--- Problem to work on ---
Return every one of the records below word for word, and leave the pictures out of your answer.

--- Material supplied ---
..........

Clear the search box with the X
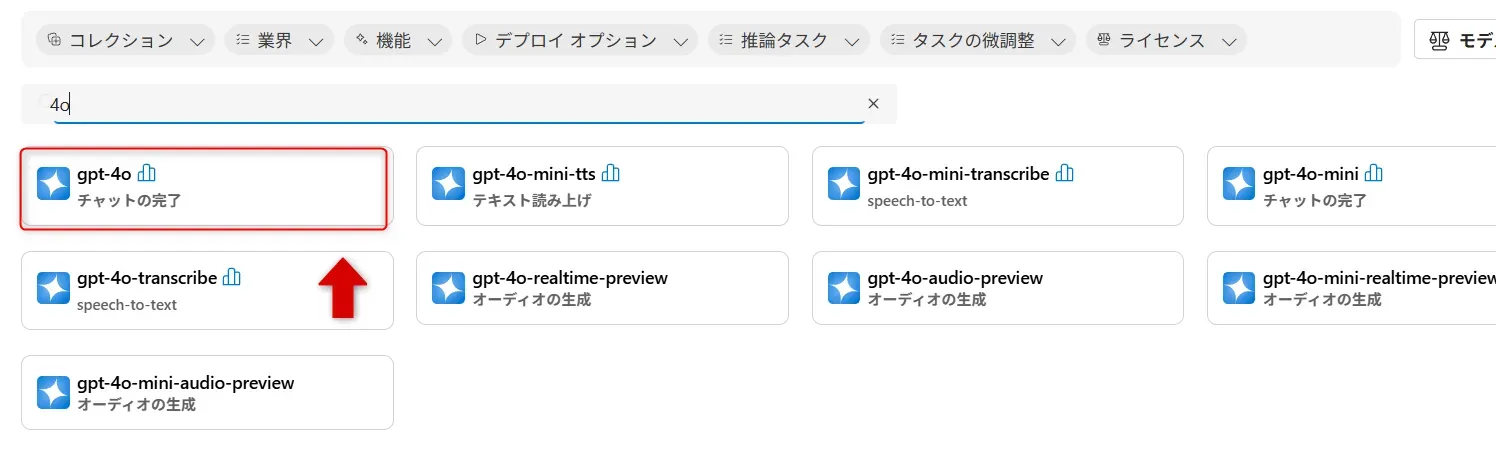This screenshot has height=460, width=1496. click(x=873, y=103)
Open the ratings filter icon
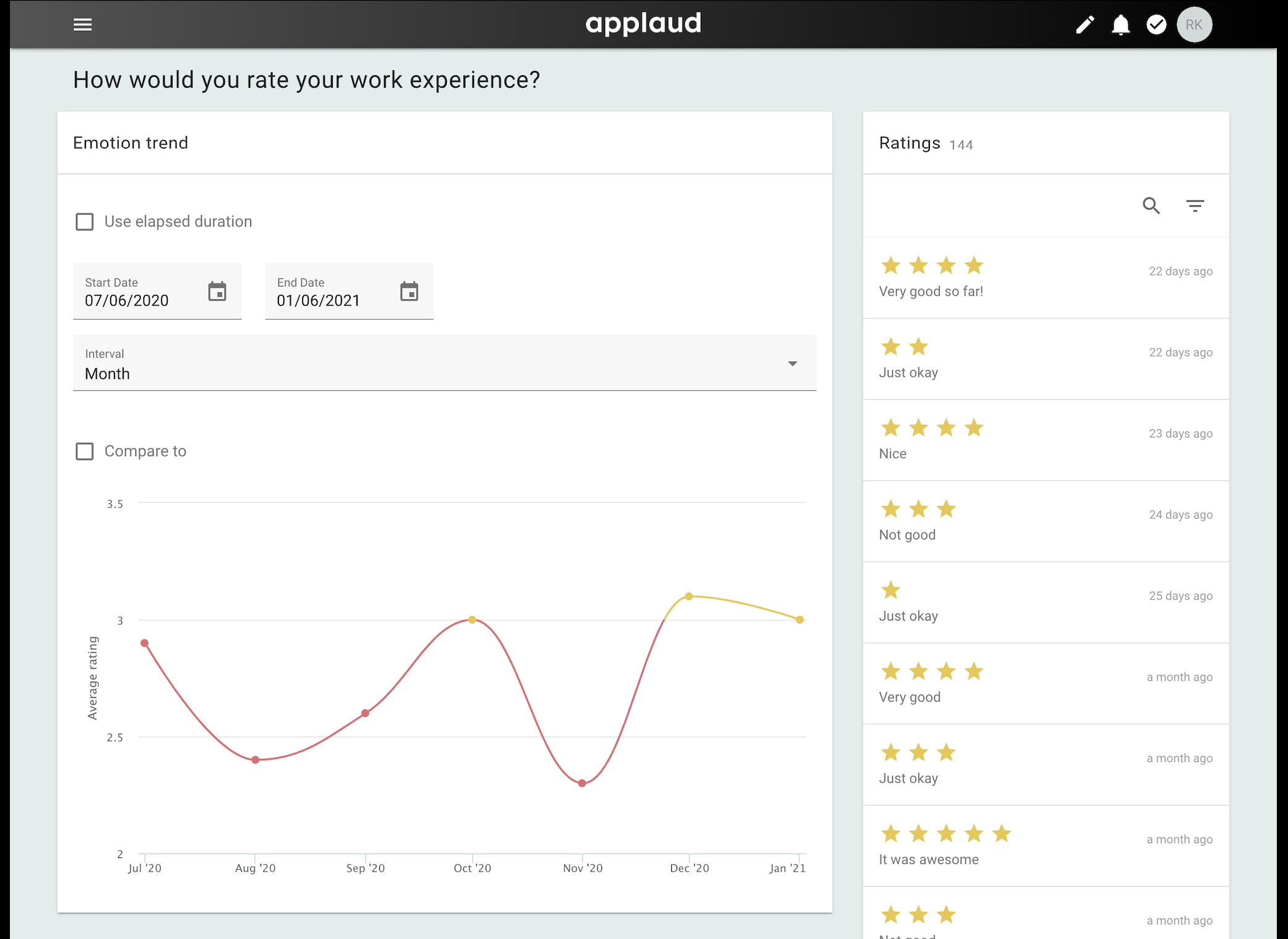 pos(1195,205)
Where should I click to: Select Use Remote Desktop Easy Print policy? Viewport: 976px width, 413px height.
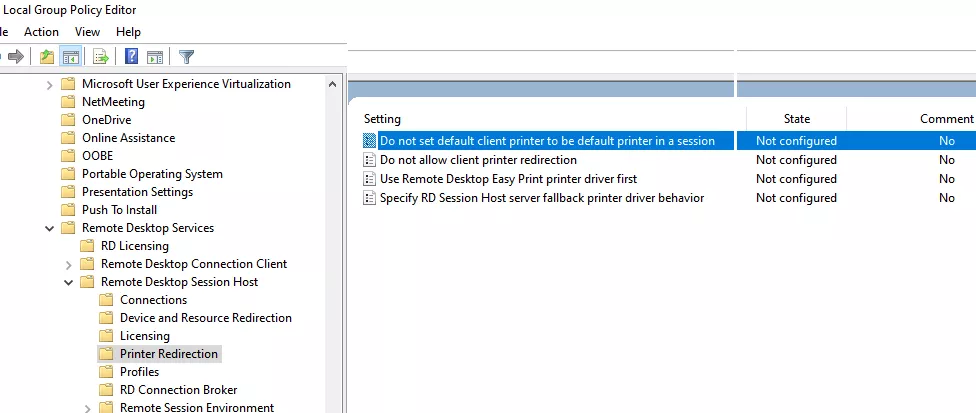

..........

--- Exercise solution ---
Clear the search box with the X
This screenshot has height=460, width=1496. click(x=873, y=103)
Open the ratings filter icon
 pos(1195,205)
Where should I click to: Select Use Remote Desktop Easy Print policy? Viewport: 976px width, 413px height.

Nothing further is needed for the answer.